Pleural infection is seen in patients of all ages but has a bimodal distribution, with a peak in childhood and a further rise in older adults. Men are affected twice as often as women, and this is illustrated in Figure 80-1 , which shows the age and sex distribution of the large cohort of adult patients from the Multicenter Intrapleural Sepsis Trial (MIST) 1 study. Pleural infection is also more common in those with diabetes, alcohol dependency, or drug addiction and those with rheumatoid arthritis. Poor dentition and aspiration have also been shown to be risk factors.

Figure 80-1

The age and sex distribution of pleural infection in adults in one large U.K. cohort.

The disease is more common in males and the peak incidence in adults is in the 65- to 74-year-old age-range.

(Data from Maskell NA, Davies CW, Nunn AJ, et al: U.K. controlled trial of intrapleural streptokinase for pleural infection. N Engl J Med 352:865–874, 2005.)

The underlying etiology of pleural infection is varied, with most cases being of community origin. Although this often results from a community-acquired pneumonia, a sizable proportion of cases show no evidence of consolidation on computed tomography (CT) imaging and are thought to have been acquired through hematologic spread or direct translocation from the oropharynx. The next largest group are hospital-acquired pleural infections, which are often the result of prolonged hospital admissions for other initial reasons, or complications following surgery or invasive procedures. For example, pleural infections and other pleural complications are common after lung transplantation. Other potential causes include direct (transdiaphragmatic) spread of abdominal sepsis, blunt or penetrating chest trauma, esophageal perforation, or rupture of a peripheral lung abscess into the pleural space.

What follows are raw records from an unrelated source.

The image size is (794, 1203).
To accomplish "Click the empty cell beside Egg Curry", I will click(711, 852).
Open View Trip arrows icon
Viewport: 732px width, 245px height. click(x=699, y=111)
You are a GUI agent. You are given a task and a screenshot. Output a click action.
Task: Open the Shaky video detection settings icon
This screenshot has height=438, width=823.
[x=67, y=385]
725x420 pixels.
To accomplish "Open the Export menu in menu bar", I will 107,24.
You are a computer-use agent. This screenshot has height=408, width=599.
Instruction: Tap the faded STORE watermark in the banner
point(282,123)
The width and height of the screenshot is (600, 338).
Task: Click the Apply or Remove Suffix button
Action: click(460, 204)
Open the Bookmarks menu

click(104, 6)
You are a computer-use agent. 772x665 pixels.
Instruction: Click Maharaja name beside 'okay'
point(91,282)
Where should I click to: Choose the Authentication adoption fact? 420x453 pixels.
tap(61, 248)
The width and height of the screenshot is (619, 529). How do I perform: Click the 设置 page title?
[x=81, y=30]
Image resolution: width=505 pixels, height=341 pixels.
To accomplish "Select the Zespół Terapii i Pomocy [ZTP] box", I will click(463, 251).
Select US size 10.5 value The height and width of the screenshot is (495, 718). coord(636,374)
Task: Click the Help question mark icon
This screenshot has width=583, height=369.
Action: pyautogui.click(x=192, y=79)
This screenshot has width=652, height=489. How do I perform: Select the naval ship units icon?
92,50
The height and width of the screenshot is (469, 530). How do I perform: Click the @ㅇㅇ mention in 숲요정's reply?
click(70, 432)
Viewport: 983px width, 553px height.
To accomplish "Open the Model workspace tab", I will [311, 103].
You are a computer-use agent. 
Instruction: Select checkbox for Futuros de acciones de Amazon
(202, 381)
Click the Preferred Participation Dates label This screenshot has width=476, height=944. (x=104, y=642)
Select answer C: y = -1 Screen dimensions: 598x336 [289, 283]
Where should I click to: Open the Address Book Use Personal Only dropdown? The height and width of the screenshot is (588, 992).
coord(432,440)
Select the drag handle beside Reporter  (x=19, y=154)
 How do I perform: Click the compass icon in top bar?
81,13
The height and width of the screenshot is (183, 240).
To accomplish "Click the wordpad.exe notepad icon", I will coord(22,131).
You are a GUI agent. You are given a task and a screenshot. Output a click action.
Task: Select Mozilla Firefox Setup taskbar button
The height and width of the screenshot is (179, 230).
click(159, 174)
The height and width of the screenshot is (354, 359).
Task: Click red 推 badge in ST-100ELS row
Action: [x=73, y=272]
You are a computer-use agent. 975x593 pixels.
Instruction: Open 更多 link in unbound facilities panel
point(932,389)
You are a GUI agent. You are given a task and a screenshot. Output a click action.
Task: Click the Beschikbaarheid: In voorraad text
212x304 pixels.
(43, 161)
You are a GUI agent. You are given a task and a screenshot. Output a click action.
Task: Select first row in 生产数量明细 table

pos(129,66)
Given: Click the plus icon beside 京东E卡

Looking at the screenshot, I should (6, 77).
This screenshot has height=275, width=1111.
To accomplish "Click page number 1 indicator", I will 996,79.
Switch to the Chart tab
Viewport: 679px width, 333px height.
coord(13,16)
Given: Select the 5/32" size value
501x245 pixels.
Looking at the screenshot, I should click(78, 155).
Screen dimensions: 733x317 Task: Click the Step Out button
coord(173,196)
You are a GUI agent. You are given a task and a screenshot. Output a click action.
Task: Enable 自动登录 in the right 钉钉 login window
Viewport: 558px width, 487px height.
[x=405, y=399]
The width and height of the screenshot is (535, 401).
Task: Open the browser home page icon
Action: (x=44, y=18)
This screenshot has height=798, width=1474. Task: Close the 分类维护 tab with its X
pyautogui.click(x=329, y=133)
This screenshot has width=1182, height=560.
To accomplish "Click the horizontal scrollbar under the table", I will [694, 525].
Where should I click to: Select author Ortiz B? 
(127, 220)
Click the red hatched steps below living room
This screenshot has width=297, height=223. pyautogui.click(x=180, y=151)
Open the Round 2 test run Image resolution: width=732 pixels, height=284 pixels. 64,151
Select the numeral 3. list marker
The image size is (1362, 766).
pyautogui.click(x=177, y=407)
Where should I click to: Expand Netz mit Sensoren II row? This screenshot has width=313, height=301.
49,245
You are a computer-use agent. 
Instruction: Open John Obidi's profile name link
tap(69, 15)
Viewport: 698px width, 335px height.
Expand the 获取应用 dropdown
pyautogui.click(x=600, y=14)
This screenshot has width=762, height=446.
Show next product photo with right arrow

The evolution of a pleural infection can be divided into three stages, which may overlap with each other. The first, exudative stage is characterized by the rapid outpouring of sterile pleural fluid into the pleural space. Some of this comes from the interstitial spaces of the lung and some from the parietal pleura because of increased permeability. The pleural fluid will have a low white blood cell count and lactate dehydrogenase (LDH) level, together with a normal glucose level and pH. At this stage chest tube drainage is rarely required, and antibiotics alone should suffice.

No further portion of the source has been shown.